Bu sorunların önemini ve bunları çözme olanaklarını daha ayrıntılı olarak ele alalım. Mekanik engellerin kaldırılması, bağırsak tıkanıklığına neden olan durumlar cerrahi müdahalenin temel amacı olarak düşünülmelidir. Cerrahi tedavi farklı olabilir ve ideal olarak sadece tıkanıklığı ortadan kaldırmakla kalmaz, aynı zamanda ve hastalığı ortadan kaldırır, buna neden olan, yani yukarıdaki sorunlardan ikisini aynı anda çözer.

Bu tür müdahalelerin bir örneği, düşük obstrüktif obstrüksiyon nedeniyle tümör ile birlikte sigmoid kolonun rezeksiyonu, dış karın fıtığının boğulmasına bağlı boğulma tıkanıklığının fıtıkotomi ile ortadan kaldırılması ve ardından fıtık deliğinin plastik cerrahisi vb.'dir. Ancak hastanın durumunun ciddiyeti ve bağırsak değişikliklerinin doğası nedeniyle bu kadar radikal bir müdahale her zaman mümkün değildir. Bu nedenle, tümör kolonik tıkanıklığı durumunda, cerrah kendisini sadece engelin üzerine çift namlulu kolostomi uygulamakla sınırlamak zorunda kalabilir, böyle bir travmatik müdahalenin mümkün olacağı durumlarda bağırsak rezeksiyonunu bir süre (ikinci aşamaya) erteleyebilir. hastanın durumu ve bağırsakları nedeniyle. Ayrıca bazen bağırsak anastomozunun uygulanması ve/veya kolostominin kapatılması cerrahi tedavinin üçüncü aşamasında gerçekleştirilmek zorunda kalabilir.

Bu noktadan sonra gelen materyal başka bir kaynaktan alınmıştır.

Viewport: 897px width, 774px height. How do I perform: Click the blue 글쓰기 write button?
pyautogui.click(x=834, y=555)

Operasyon sırasında cerrahın tıkanıklığı gidermenin yanı sıra, bağırsakların durumunu değerlendirmek, Bu patolojik durumun hem boğulma hem de obstrüktif doğası ile nekroz gözlenir. Bağırsak canlılığını değerlendirme yöntemleri aşağıda anlatılacaktır; burada sadece bu görevin çok önemli olduğunu belirtiyoruz çünkü nekrotik bağırsağın karın boşluğunda bırakılması hastayı peritonit ve karın sepsisinden ölüme mahkum eder.

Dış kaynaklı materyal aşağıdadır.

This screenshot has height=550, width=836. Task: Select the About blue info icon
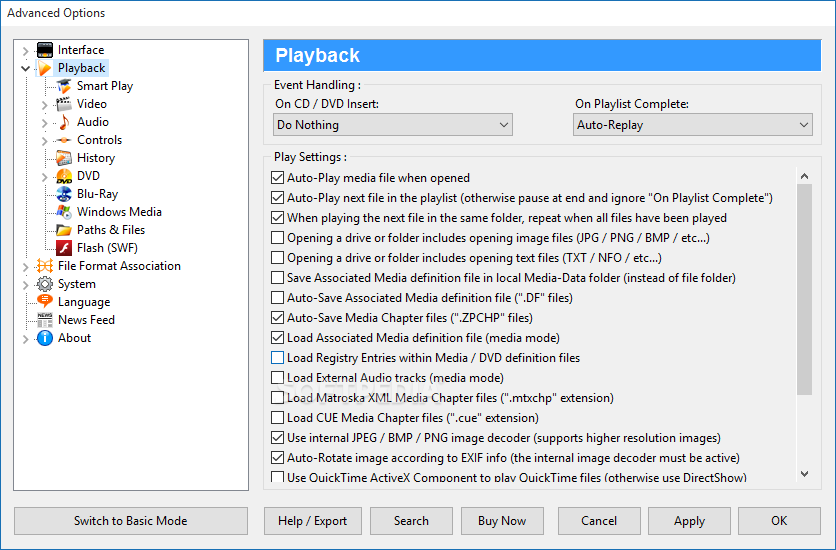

Radikal veya palyatif cerrahi ile tıkanıklığı ortadan kaldıran cerrah, müdahaleyi tamamlayamaz. O gerekir afferent bağırsakların içeriğini boşaltmak,çünkü ameliyat sonrası dönemde peristaltizmin restorasyonu ve bağırsak lümeninden toksik içeriklerin emilmesi, hasta ve cerrah için en trajik sonuçlarla endotokseminin ağırlaşmasına neden olacaktır. Şu anda, bu sorunun çözümünde, burun pasajları, farenks, yemek borusu ve mide yoluyla bağırsak entübasyonu tercih edilen yöntem olarak düşünülmelidir; gastrostomi, çekostomi kullanarak veya yoluyla anüs. Bu prosedür, hem ameliyat sırasında hem de ameliyat sonrası dönemde toksik içeriklerin uzaklaştırılmasını ve gastrointestinal sistem parezisinin sonuçlarının ortadan kaldırılmasını sağlar.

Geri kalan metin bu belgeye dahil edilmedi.